## Request
Output part of the records below as a JSON list of strings, one string per line with blank lines omitted, starting at the line that contains "Task: Open the Site globe sidebar icon" and continuing through the end of the records. Leave the pictures out.

## Data for this exercise
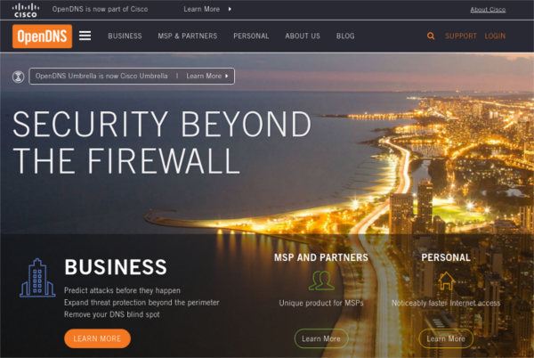Click Learn More under MSP and Partners
This screenshot has height=358, width=534.
[321, 338]
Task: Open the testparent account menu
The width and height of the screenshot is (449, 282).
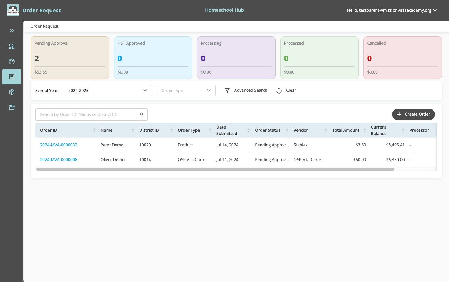Action: [x=392, y=10]
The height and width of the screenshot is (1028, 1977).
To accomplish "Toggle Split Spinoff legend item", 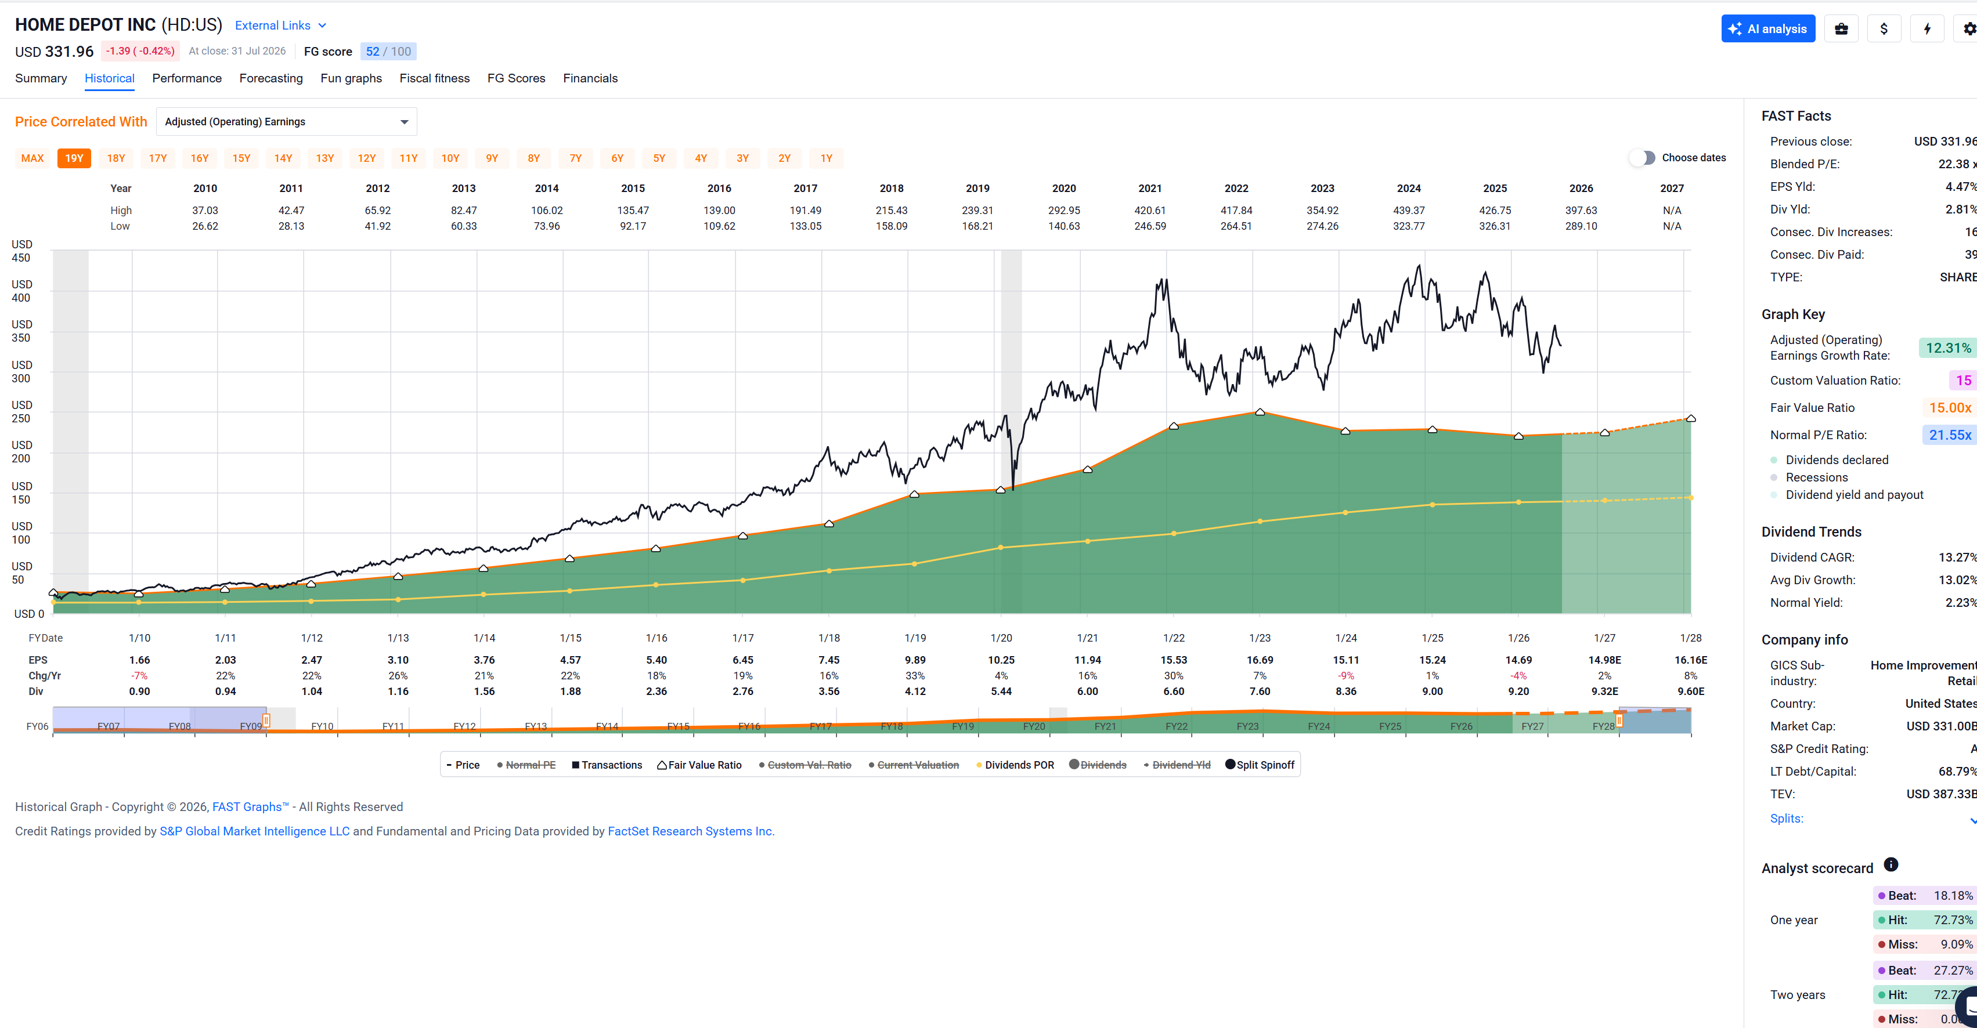I will point(1259,765).
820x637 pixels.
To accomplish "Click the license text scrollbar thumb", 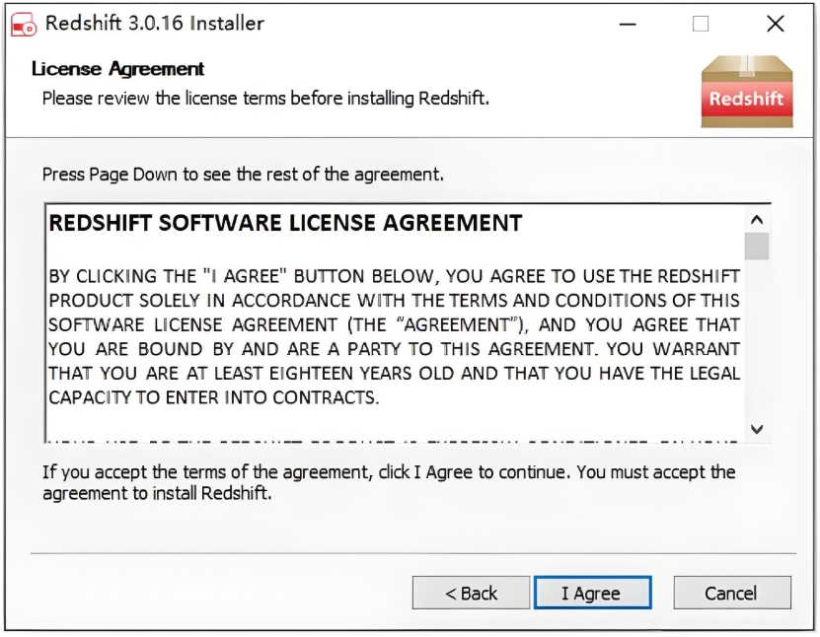I will 757,247.
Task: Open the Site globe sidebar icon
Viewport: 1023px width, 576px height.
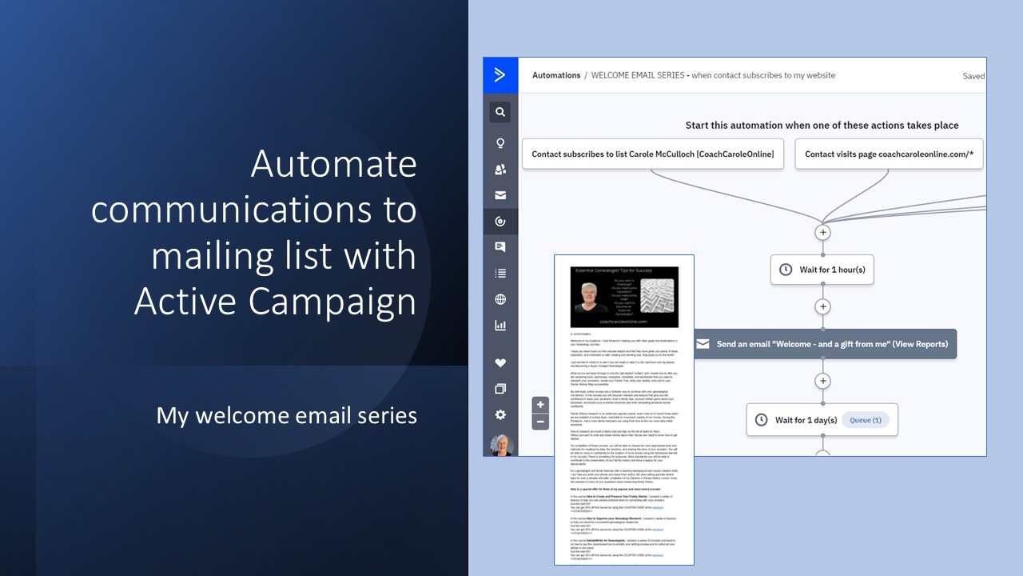Action: tap(500, 299)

## Response
[
  "Task: Open the Site globe sidebar icon",
  "Viewport: 1023px width, 576px height.",
  "Action: tap(500, 299)"
]